Письменный стол
Шрифт:
Но все эти удачи ничего не стоят перед образом отца — Александра Федоровича Луговского, в начале книги преподавателя Первой московской мужской гимназии, а после революции руководителя одной из первых загородных сельскохозяйственных школ–колоний. Читая страницы, посвящённые организации этой колонии, невольно начинаешь думать, что они незаменимы для будущего историка культуры нашей страны.

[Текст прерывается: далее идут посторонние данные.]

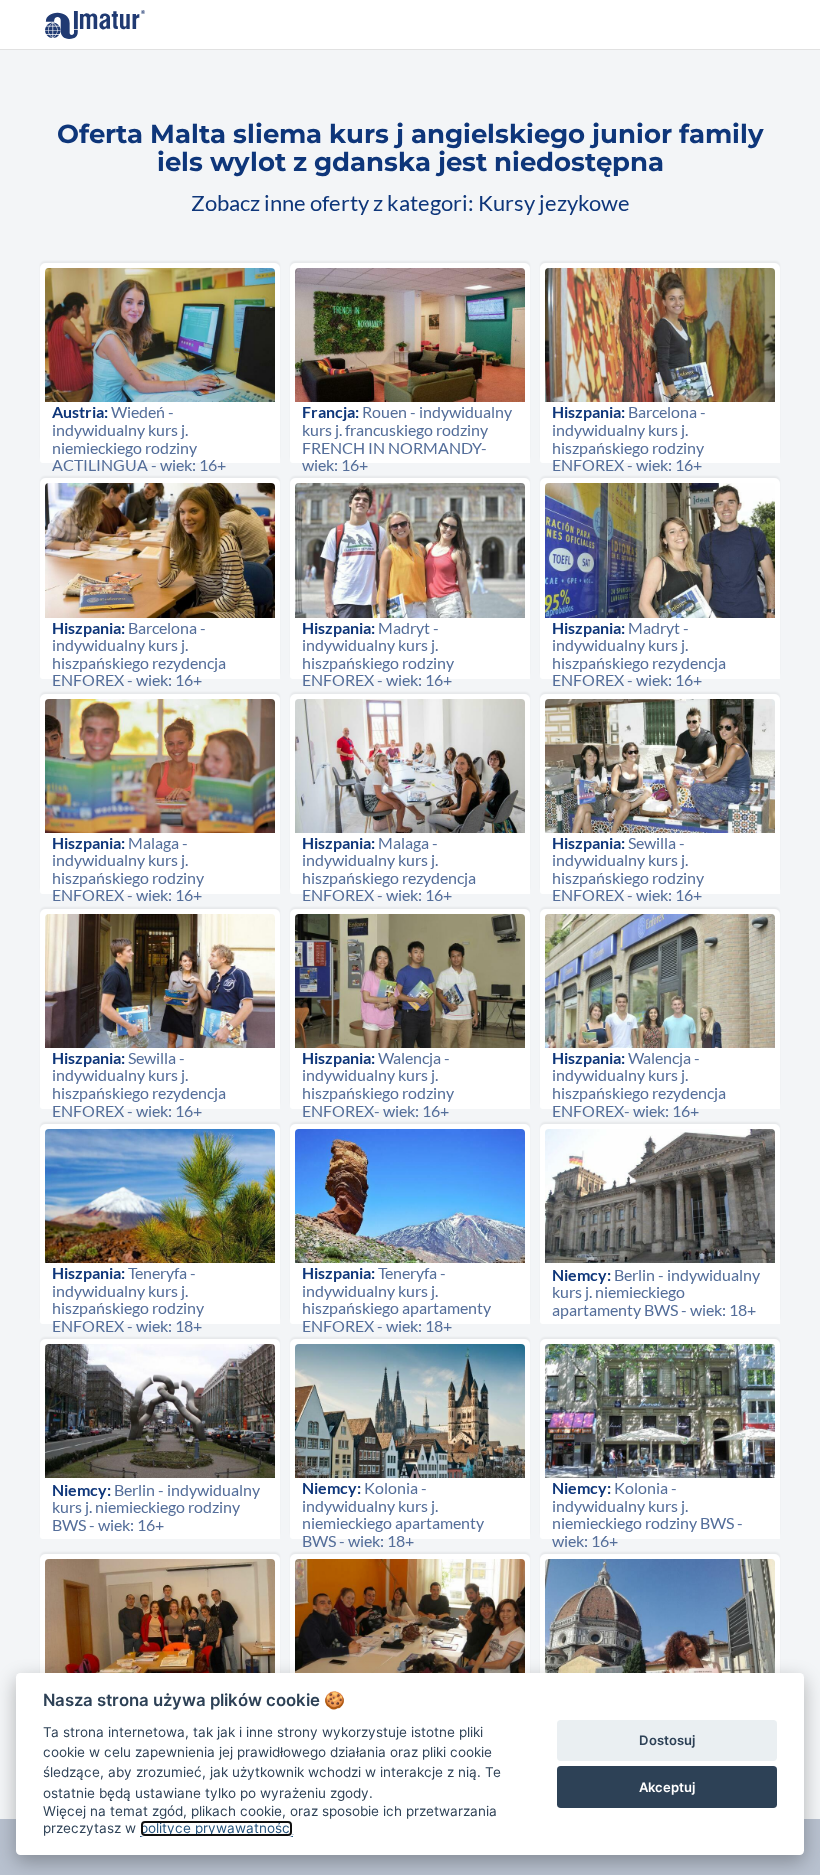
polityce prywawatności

Характер Александра Федоровича Луговского надо рассматривать отдельно от всех других, потому что это характер героический, направленный на достижение, может быть, незаметной, но великой цели. И самое трогательное заключается в том, что, создавая эту школу–коммуну, он был смертельно больным человеком. Нельзя без глубокого волнения читать те страницы, когда он с маленькой Тусей ездит с отчётом в Москву. «…И вот мы идём с отцом по тёмной, заваленной снегом Москве. Пять шагов — остановка. Раскладываю скамейку, папа садится,
В краткой рецензии рассказать о фигуре отца невозможно. За необыкновенной простотой в жизни и работе чувствуются тонкость, доброта, честь, мужество. О них нет ни слова, но они не вызывают ни малейшего сомнения. Здесь мы касаемся одной из тайн художественной прозы.
Но какова же героиня этих воспоминаний? Психологи думают, что именно в детстве складываются те черты личности, которые, развиваясь, формируют сознание взрослого человека. Так вот эти черты названы в книге и говорят нам о многом. Восьмилетняя девочка задумывается о смерти. «Я вдруг поняла, что умру и меня не будет». Утаенное чувство, с которым не может справиться детская душа, преследует, страшит, отравляет жизнь. Но на похоронах подруги она не чувствует ни жалости к покойной, ни сочувствия, ни сострадания… Ее занимает совсем другое: «Я обратила внимание, что Люся Сироткина пришла за ручку с мамой и тётей и её белое платьице было подпоясано широкой чёрной муаровой лентой с большим бантом сзади. В саду было так хорошо и радостно, что если бы не Люсин чёрный кушак, я бы совсем успокоилась».
Беспощадность к самой себе — прямое доказательство достоверности всего, что рассказано в книге.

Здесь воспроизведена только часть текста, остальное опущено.